Exercise materials
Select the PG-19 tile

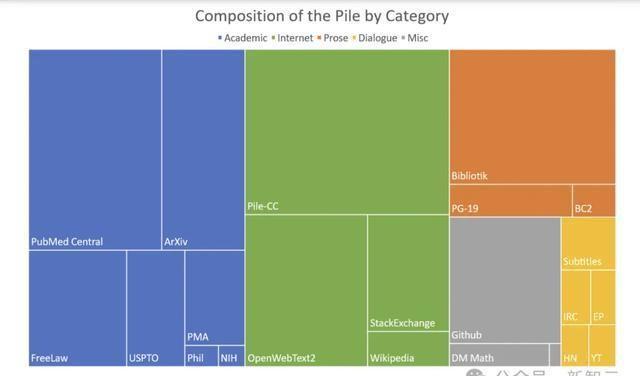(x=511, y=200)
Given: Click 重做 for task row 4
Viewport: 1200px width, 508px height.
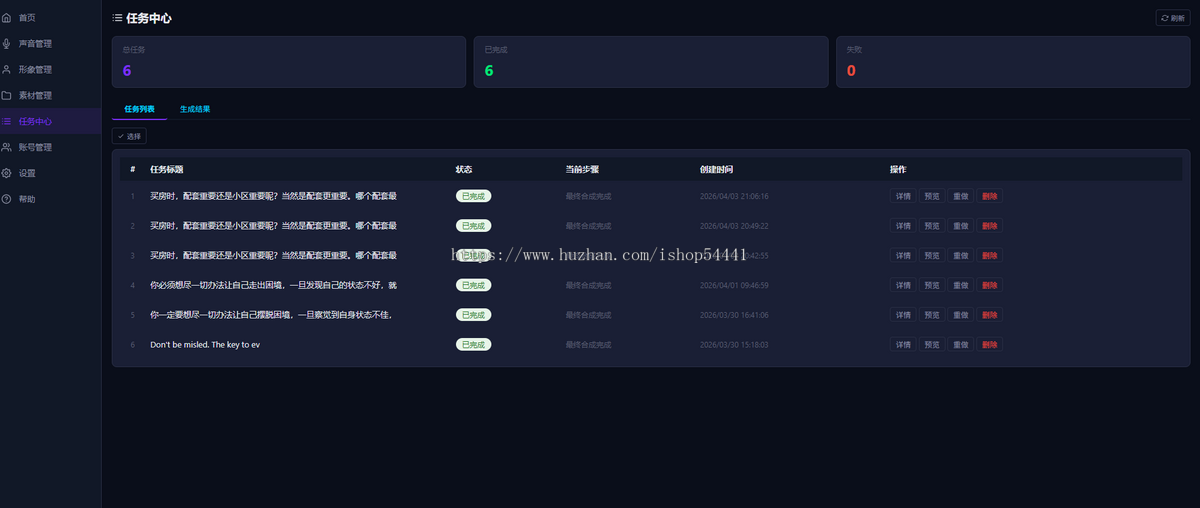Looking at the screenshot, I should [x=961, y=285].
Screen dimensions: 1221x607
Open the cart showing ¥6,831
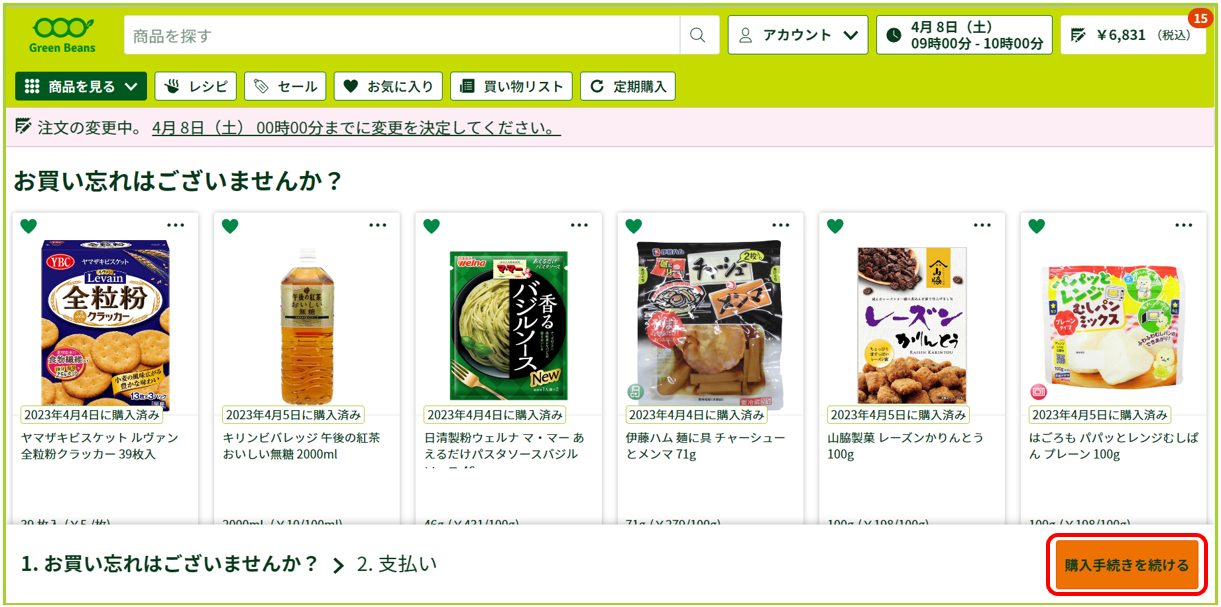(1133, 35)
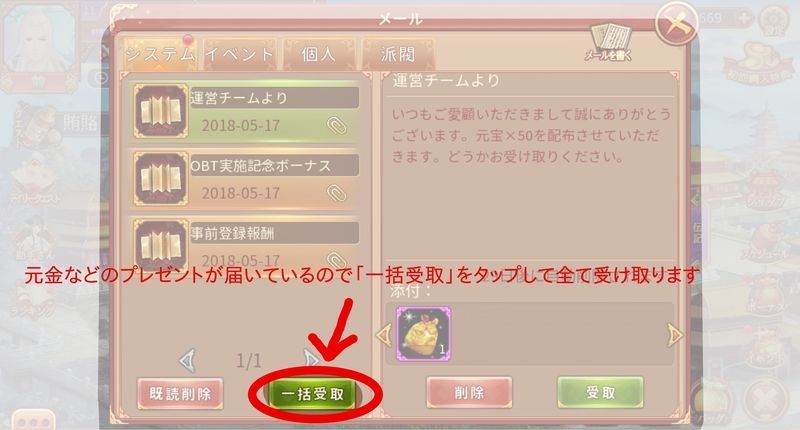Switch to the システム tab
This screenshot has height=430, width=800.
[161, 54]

Work instructions
Would you repeat each line of the listing exactly, skipping any picture?

Solution for this problem
Select the PG-19 tile

(x=511, y=200)
Given: Click 重做 for task row 4
Viewport: 1200px width, 508px height.
Looking at the screenshot, I should [x=961, y=285].
Screen dimensions: 1221x607
Open the cart showing ¥6,831
(1133, 35)
Switch to the システム tab
This screenshot has height=430, width=800.
[161, 54]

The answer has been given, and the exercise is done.